How to complete this task –
Search the entries below for "You are a computer-use agent.". Give that line and all the lines after it again, exactly, through the last, without pictures.

---*---

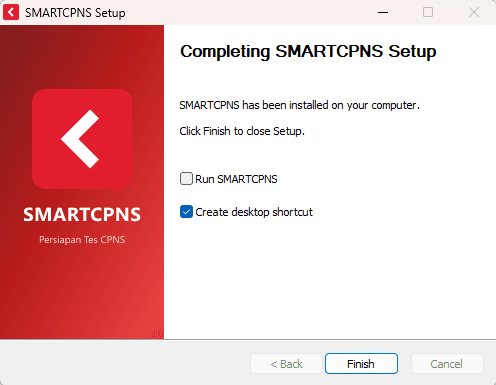Minimize the SMARTCPNS Setup window
Viewport: 496px width, 385px height.
(383, 12)
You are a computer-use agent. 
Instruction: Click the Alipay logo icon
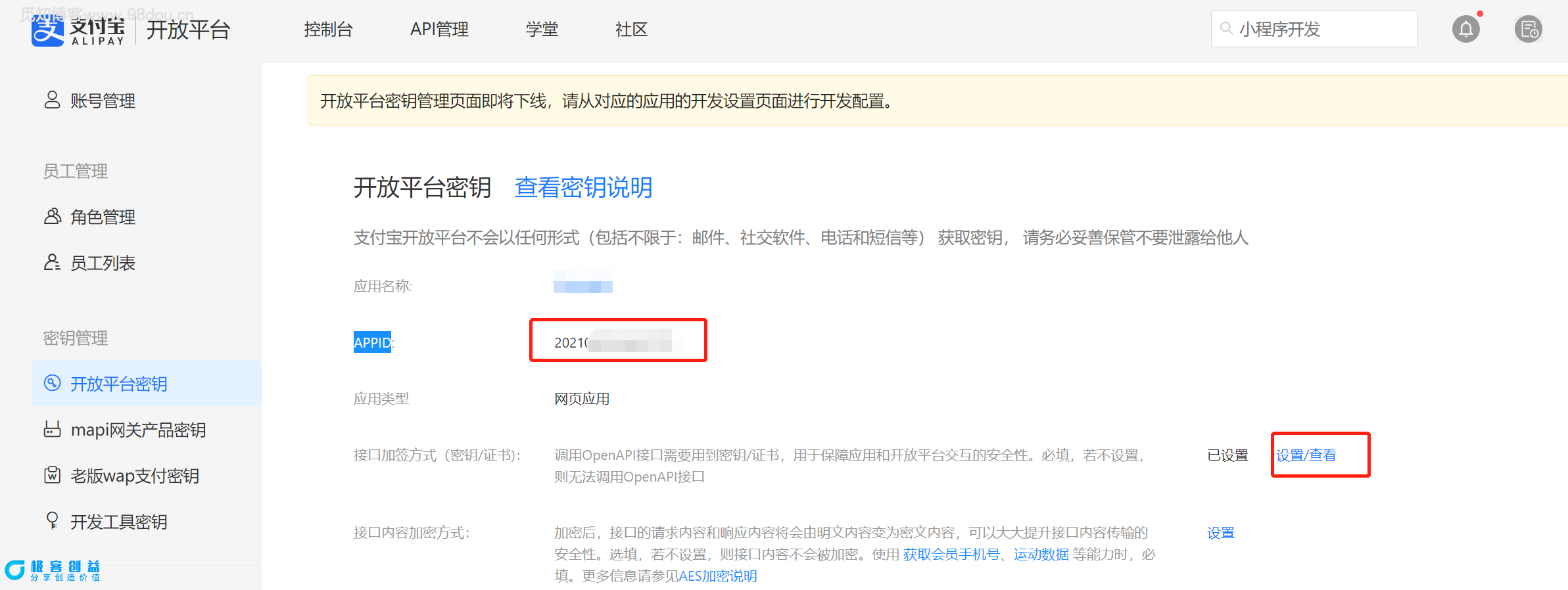tap(48, 30)
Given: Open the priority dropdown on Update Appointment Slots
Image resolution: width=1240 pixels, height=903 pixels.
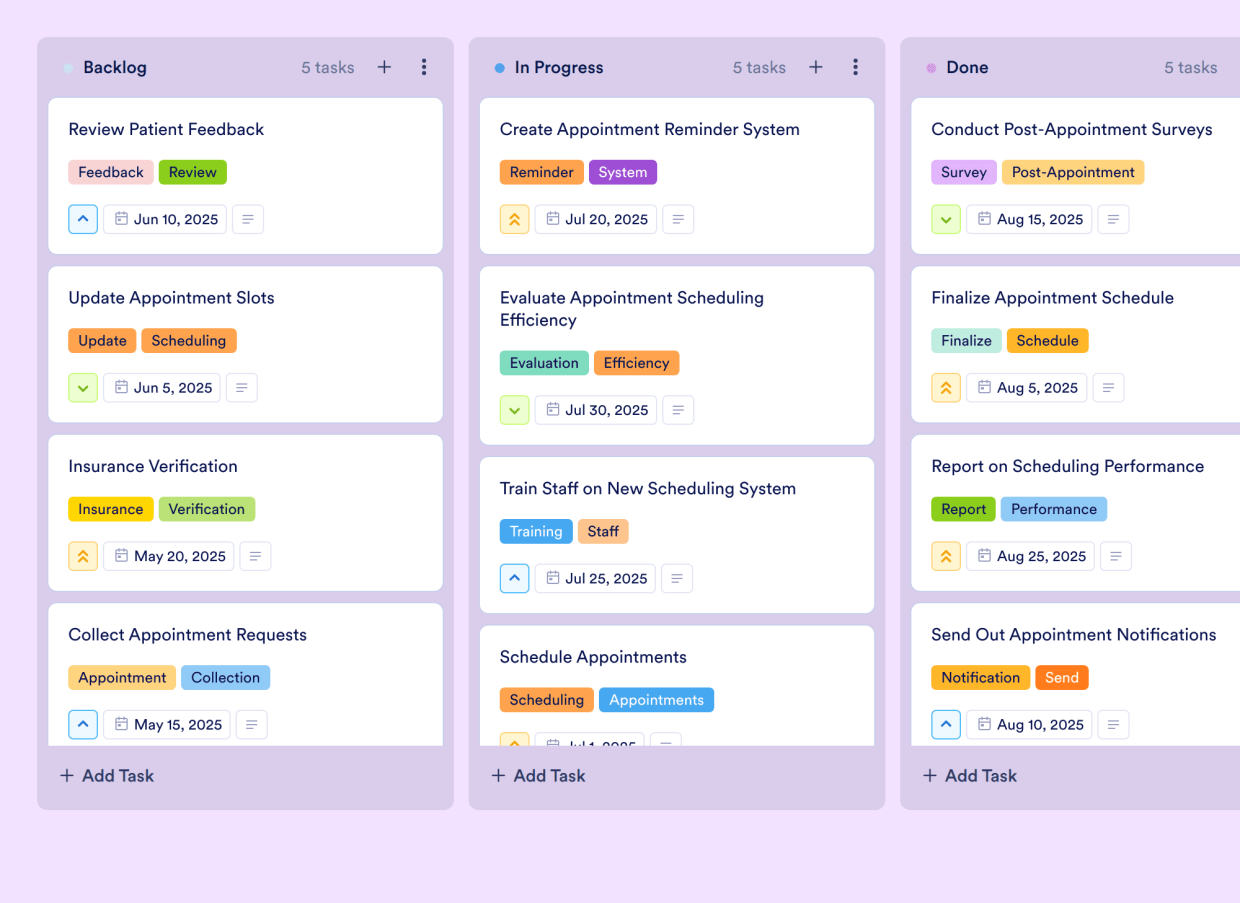Looking at the screenshot, I should pos(83,387).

---*---

Task result –
You are a computer-use agent. 
Instruction: Click the Alipay logo icon
tap(48, 30)
Given: Open the priority dropdown on Update Appointment Slots
Image resolution: width=1240 pixels, height=903 pixels.
Looking at the screenshot, I should pos(83,387).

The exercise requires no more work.